Any help would be very much appreciated. Now I'm aware that several rooms in our house seem to be wired this way, and I'm thinking I have a mess on my hands. Especially because it doesn't look like any of the white wires have been marked as hot.

Edit due to confusion:

This diagram shows approximately how the wiring looks. The major differences would be, instead of having a lamp, there are 2 outlets. Both outlets are switched. Switch goes on, both outlets get power. Switch goes off, both outlets lose power.

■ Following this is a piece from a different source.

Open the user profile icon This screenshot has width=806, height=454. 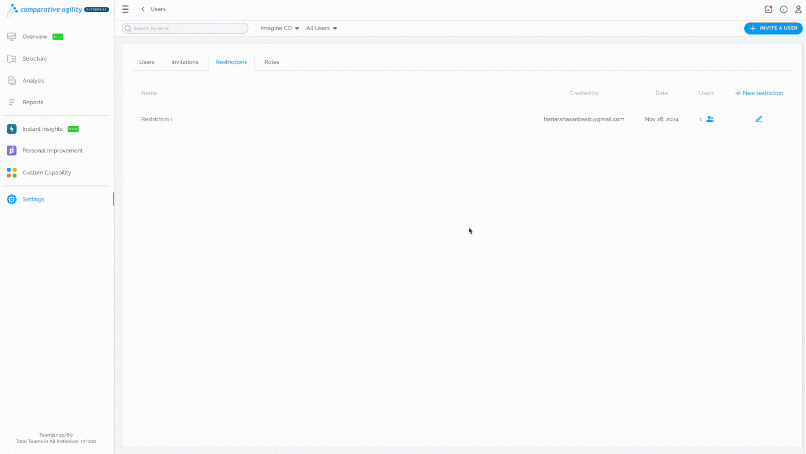(x=798, y=9)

enter image description here

What I believe I need to do is rewire the outlets and switch so they match this diagram which follows modern code:

enter image description here


These wiring diagrams belong to do-it-yourself-help.com. The original images can be found here: https://www.do-it-yourself-help.com/wiring_switches.html

What I need to know is if I have to include both of the outlets if I replace the 14-2 wire with 14-3? Can you install 14-3 half way through the switch loop?

Best Answer

The reference to a switch loop in the related question describes a pair of wires that are both hot or live. The white wire is serving as a black and should have a black marking or tape on it. The switch is serving as a break in the hot line.

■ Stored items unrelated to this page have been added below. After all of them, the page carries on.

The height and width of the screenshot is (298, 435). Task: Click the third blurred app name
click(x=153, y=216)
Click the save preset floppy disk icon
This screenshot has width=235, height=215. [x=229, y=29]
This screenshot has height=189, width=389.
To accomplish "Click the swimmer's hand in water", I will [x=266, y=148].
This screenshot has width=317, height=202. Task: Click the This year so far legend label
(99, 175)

Every operating device (like a fan or lamp) in standard wiring needs a hot line and a neutral line, and usually a ground, although that is not strictly necessary in all circumstances. In the wiring described in the other question, there was no neutral running through the switch box, but there had to be a neutral connected to the device itself, in the box that the fixture was attached to. The neutral wire is never switched, so only the hot lead was routed to the switch loop. Modern code requires that new switch circuits also have a neutral present, since some newer switch devices need a neutral to function.

Your situation may be different. On your circuit, one of the three boxes is closest (electrically) to the main panel. There is a live circuit line running either to one of the outlets or to the switch box. In either case the outlets you describe must have a neutral wire present as well as a hot wire.

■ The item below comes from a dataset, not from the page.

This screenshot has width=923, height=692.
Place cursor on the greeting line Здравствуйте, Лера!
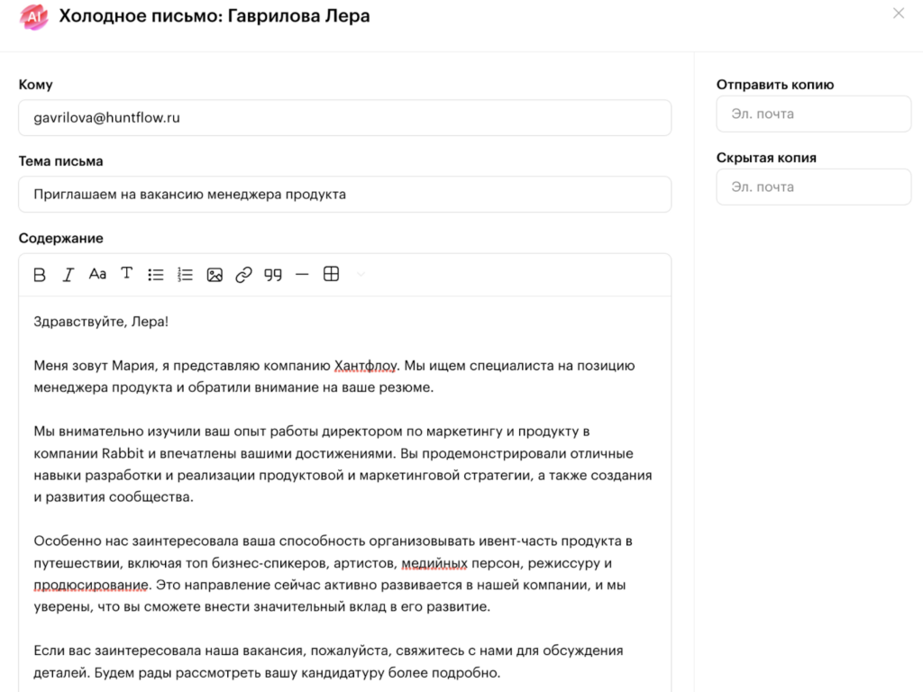pyautogui.click(x=101, y=322)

If you want the fan to be switched on and off by the same switch as the outlets, you can simply add a wire from either outlet box to the fan location and connect all wires in parallel (black/white/ground).

If you want a separate switch for the fan, you need to tap into the power where the live circuit comes in to the room. It may be either of the outlets or it may be the switch box (if there is a neutral in that box). You need to tap into the unswitched hot, run that hot to a new switch and connect the neutral and ground in parallel. Then run the full cable from the new switch to the fan.

If you want to use separate hard wired switches for fan and light, run 14/3 from a switch box fed by the always hot line, using the two hots separately for the two features.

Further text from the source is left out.